Good Voicemail Greetings and Best Practices

Any good voicemail message needs to do a few things: Say who you are very briefly to confirm that the caller reached the right number. Say that you aren't available as briefly as possible. Remind the caller to leave a contact number and identifying information. Ask them to state the issue they are calling about as simply and clearly as possible.

Saying who you are is obvious - whether it is the company or a personal message on your extension. While it isn't totally obvious that you should say you aren't available, it is polite and you can include additional information without going too far. If you are going to be gone at another office for a month then you can say that and leave a forwarding number if needed using whatever vacation message function your system may have. But if you are literally just out for a moment then a standard, "I am not available," is all that is needed.

The commonest mistake in voicemail greetings is to forget to remind the caller what information THEY need to leave. This may seem obvious or even rude, but it isn't if you are simple, direct and clear. Most callers are expecting to reach you - they haven't prepared a message mentally and it is easy to forget. You MUST remind them to leave a number - if they don't do that but think they did, the whole call will ahve been a waste.

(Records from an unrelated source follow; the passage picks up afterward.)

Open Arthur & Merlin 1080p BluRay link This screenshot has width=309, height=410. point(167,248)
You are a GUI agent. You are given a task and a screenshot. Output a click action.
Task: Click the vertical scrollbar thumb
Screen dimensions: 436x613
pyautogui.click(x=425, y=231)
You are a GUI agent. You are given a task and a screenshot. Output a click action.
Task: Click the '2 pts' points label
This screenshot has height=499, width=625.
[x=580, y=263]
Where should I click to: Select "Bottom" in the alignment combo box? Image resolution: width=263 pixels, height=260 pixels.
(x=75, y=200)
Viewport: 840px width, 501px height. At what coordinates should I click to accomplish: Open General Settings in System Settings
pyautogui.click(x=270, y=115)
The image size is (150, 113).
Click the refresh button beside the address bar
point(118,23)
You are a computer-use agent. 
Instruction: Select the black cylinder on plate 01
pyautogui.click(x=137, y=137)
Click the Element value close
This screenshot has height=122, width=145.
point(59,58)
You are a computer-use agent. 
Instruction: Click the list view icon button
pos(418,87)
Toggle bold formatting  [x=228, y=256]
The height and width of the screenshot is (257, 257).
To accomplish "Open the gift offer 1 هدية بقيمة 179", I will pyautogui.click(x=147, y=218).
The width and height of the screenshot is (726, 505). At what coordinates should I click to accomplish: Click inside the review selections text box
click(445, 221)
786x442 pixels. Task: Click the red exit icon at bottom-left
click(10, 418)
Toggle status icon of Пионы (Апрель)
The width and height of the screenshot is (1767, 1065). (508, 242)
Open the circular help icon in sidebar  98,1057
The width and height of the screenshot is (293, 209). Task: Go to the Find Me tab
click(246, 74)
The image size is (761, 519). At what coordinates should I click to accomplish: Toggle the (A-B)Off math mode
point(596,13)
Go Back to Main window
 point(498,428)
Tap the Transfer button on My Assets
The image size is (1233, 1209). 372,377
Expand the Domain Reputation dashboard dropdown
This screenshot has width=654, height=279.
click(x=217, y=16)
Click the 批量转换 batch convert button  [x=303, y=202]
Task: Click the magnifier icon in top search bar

You are likely to need their name. And although sometimes they won't want to say what they are calling about, more often it helps the process to get that information. if all they want is a simple piece of information that you can leave on a message for them, then you can return the call without worrying whether you get them in person yourself or not. Just leave them a message with the information. But if they never told you what they wanted, you can't do that.

Obviously you need to tailor the greeting for the situation. If you are recording a greeting for a common line that is shared then don't leave personal information as the identifier. And don't if you have legitimate concerns about identity. But in reality, most of the time it is better to include who you are.

Other optional information that is nice to include is information about when they can expect a call back, email contact info as an alternative and even an answer to an overwhelmingly common query.

But those are optional. It is more important to be clear and brief so that the most important information gets across.

Once you have a message you like, double check by calling the number to see what the experience is like. It is easy to forget that many voicemail systems include automated instructions that can take up a lot of time BEFORE the caller even gets your greeting. if the automated information is too long, work with your phone system tech to get it changed to somethign useful and appropriate. Adjust your message if needed so you don't repeat anything they already heard.

Good Voicemail Greetings

"Hi. This is Joe Smith at Acme Co. I can't take your call right now, so please leave me a detailed message after the tone. Please include your number and your name. Thank you." Brief, to the point and doesn't waste anyone's time.

"Hello, this is the Acme Company. We can't take your call in person at the moment. Please leave us a detailed message including your name, phone number and the reason you are calling. We will call you back as soon as possible."

"Hi, this is Joe Smith at the Acme Co. I am working in the New York office during July and August. You can reach me there on 212-555-1111 or leave a message here stating your name, number and the reason you called. I will return the call as soon as possible."

Hopefully these warning examples and tips on how to do it right will help you improve the way you present yourself and your company to the world.